● Required work: What is needed is a faithful transcription of all the data below, pictures excluded.

● The records:

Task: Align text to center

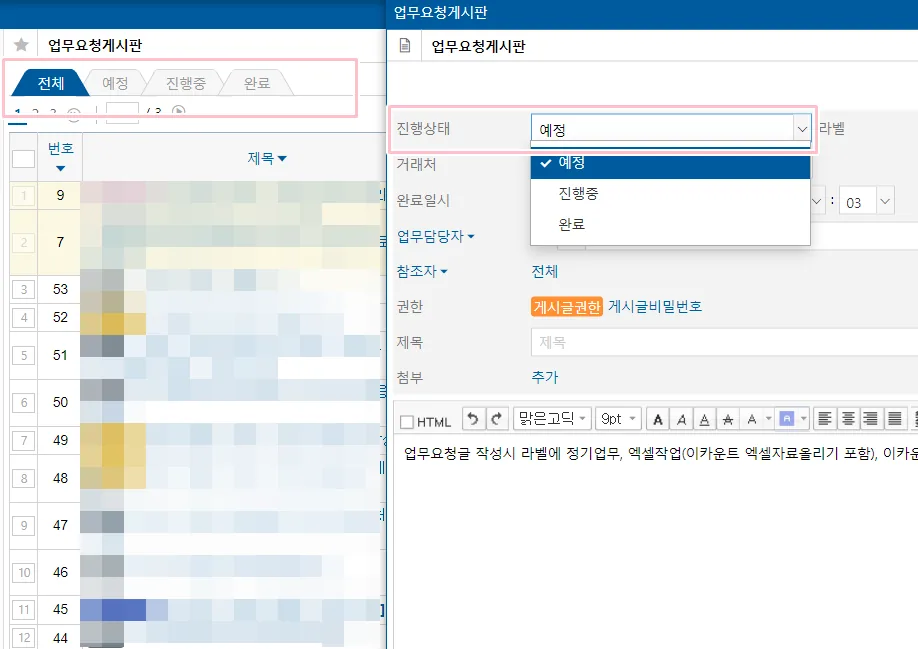Action: pyautogui.click(x=848, y=419)
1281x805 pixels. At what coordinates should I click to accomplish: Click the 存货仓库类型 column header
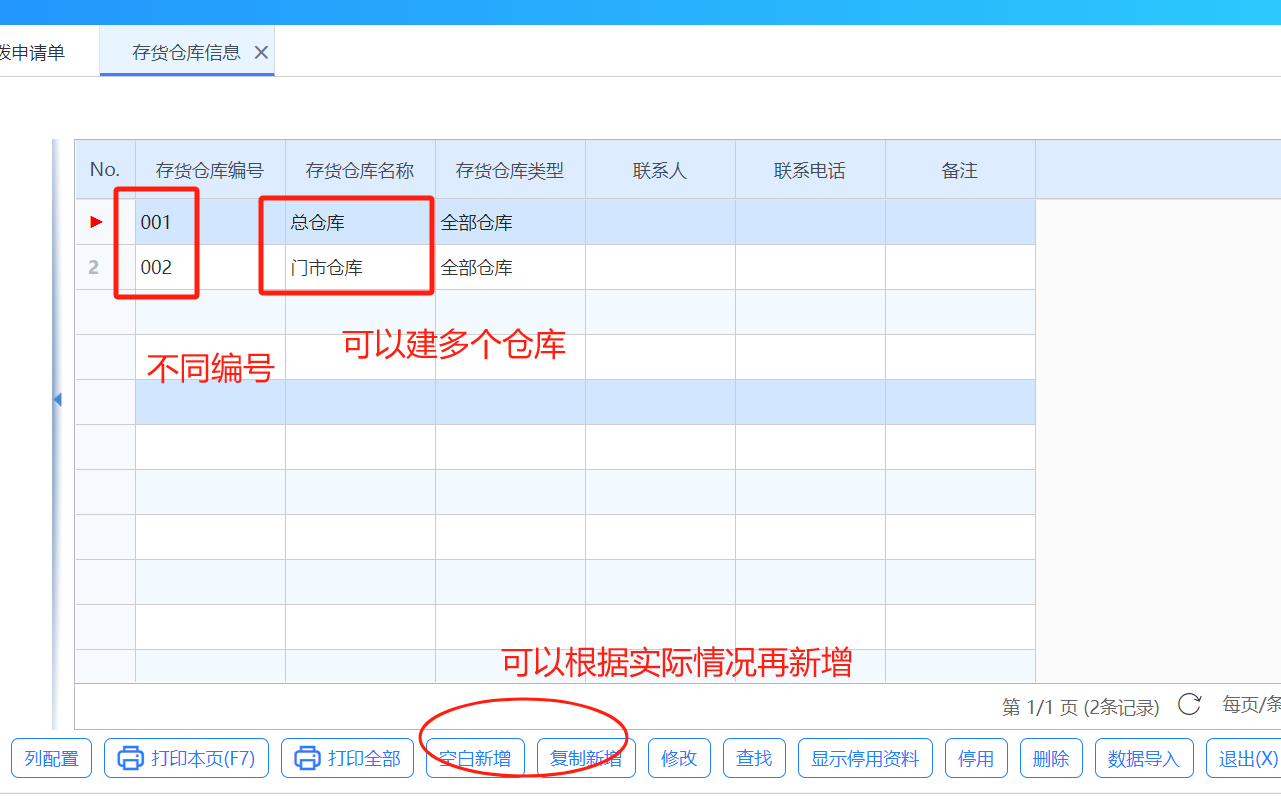tap(510, 171)
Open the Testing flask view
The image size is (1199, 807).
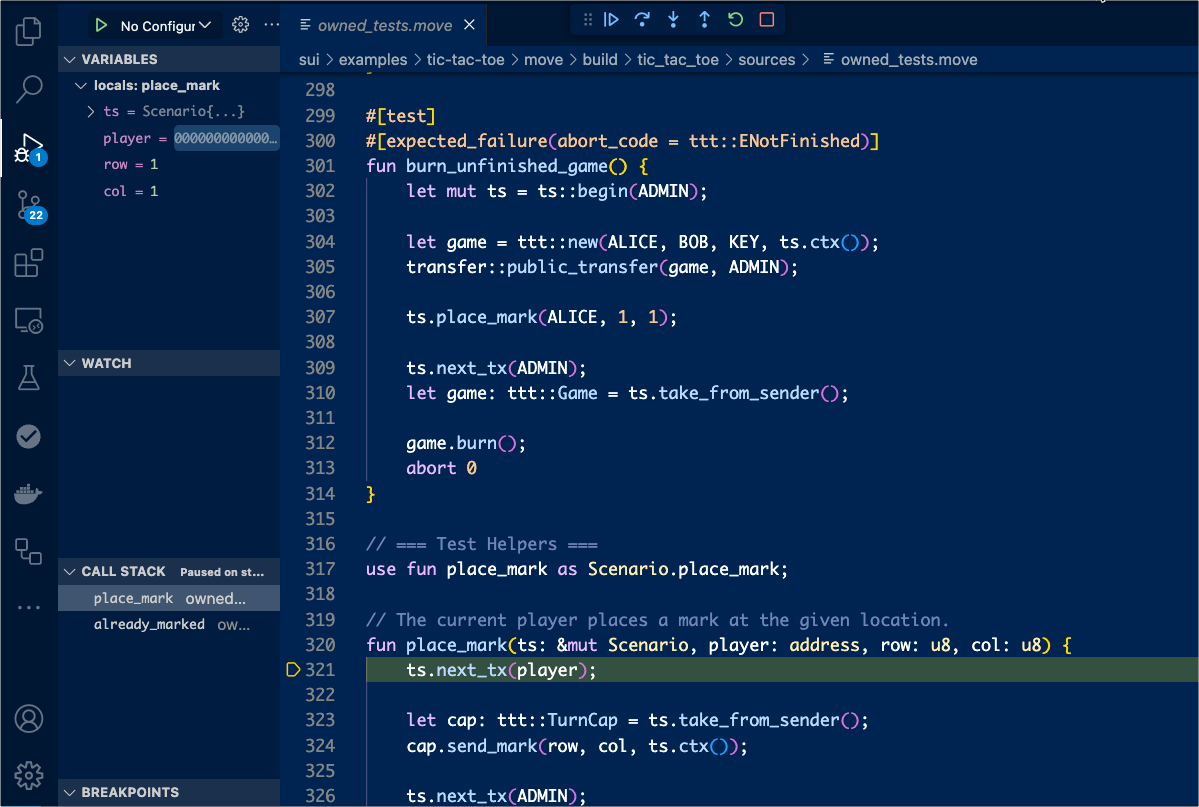coord(28,377)
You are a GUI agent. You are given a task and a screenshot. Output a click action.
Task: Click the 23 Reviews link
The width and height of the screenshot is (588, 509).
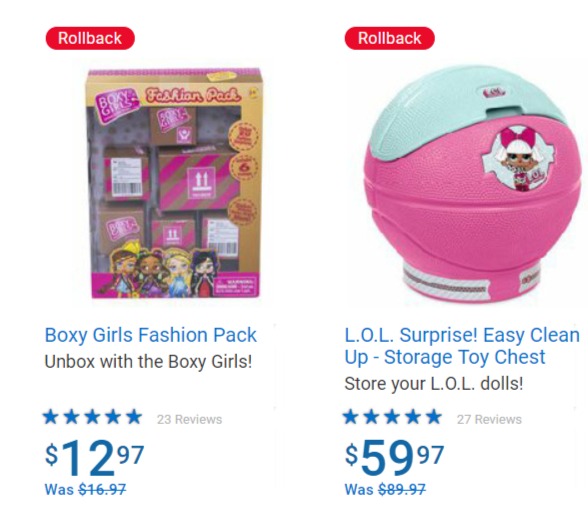[x=189, y=419]
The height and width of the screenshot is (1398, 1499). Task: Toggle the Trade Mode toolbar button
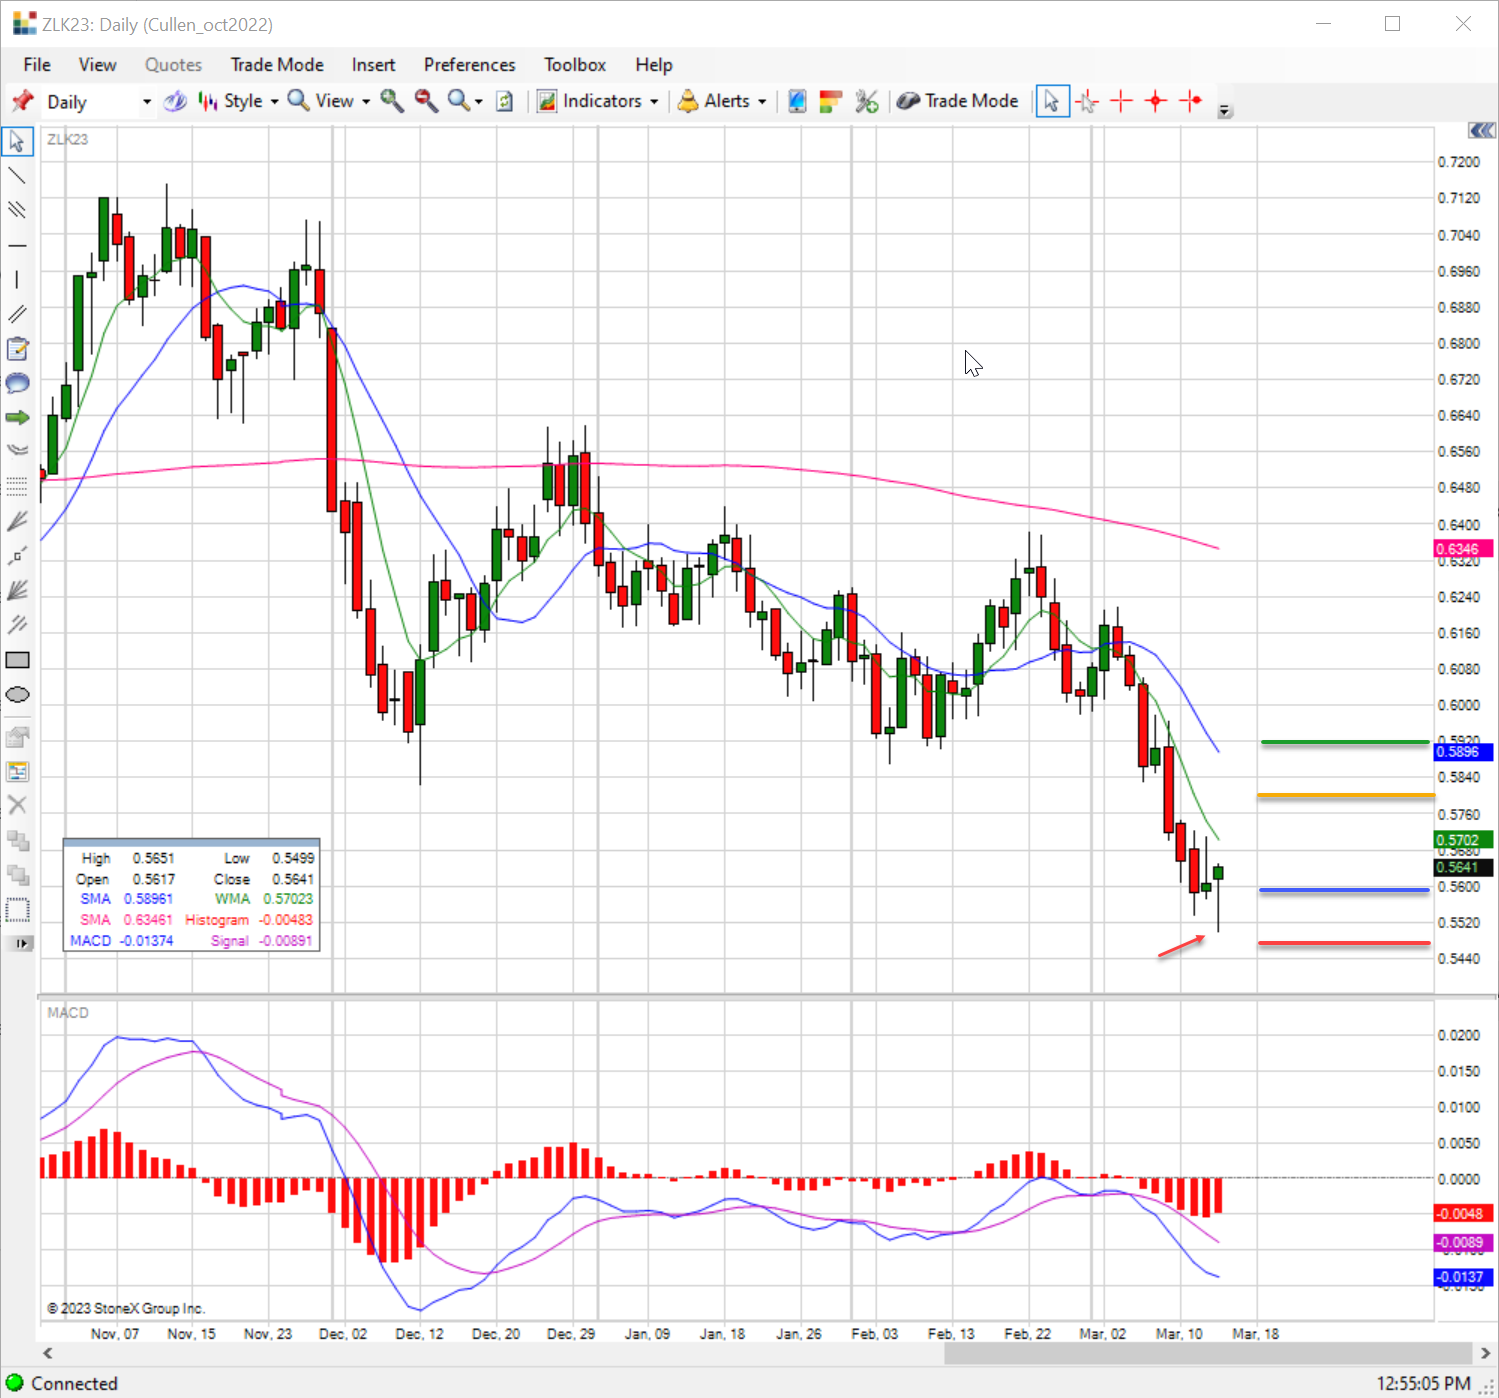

● Task answer:
Task: Align text to center

Action: pyautogui.click(x=848, y=419)
1281x805 pixels. At what coordinates should I click to accomplish: Click the 存货仓库类型 column header
tap(510, 171)
Open the Testing flask view
The image size is (1199, 807).
coord(28,377)
You are a GUI agent. You are given a task and a screenshot. Output a click action.
Task: Click the 23 Reviews link
The width and height of the screenshot is (588, 509).
[x=189, y=419]
The height and width of the screenshot is (1398, 1499). Task: Toggle the Trade Mode toolbar button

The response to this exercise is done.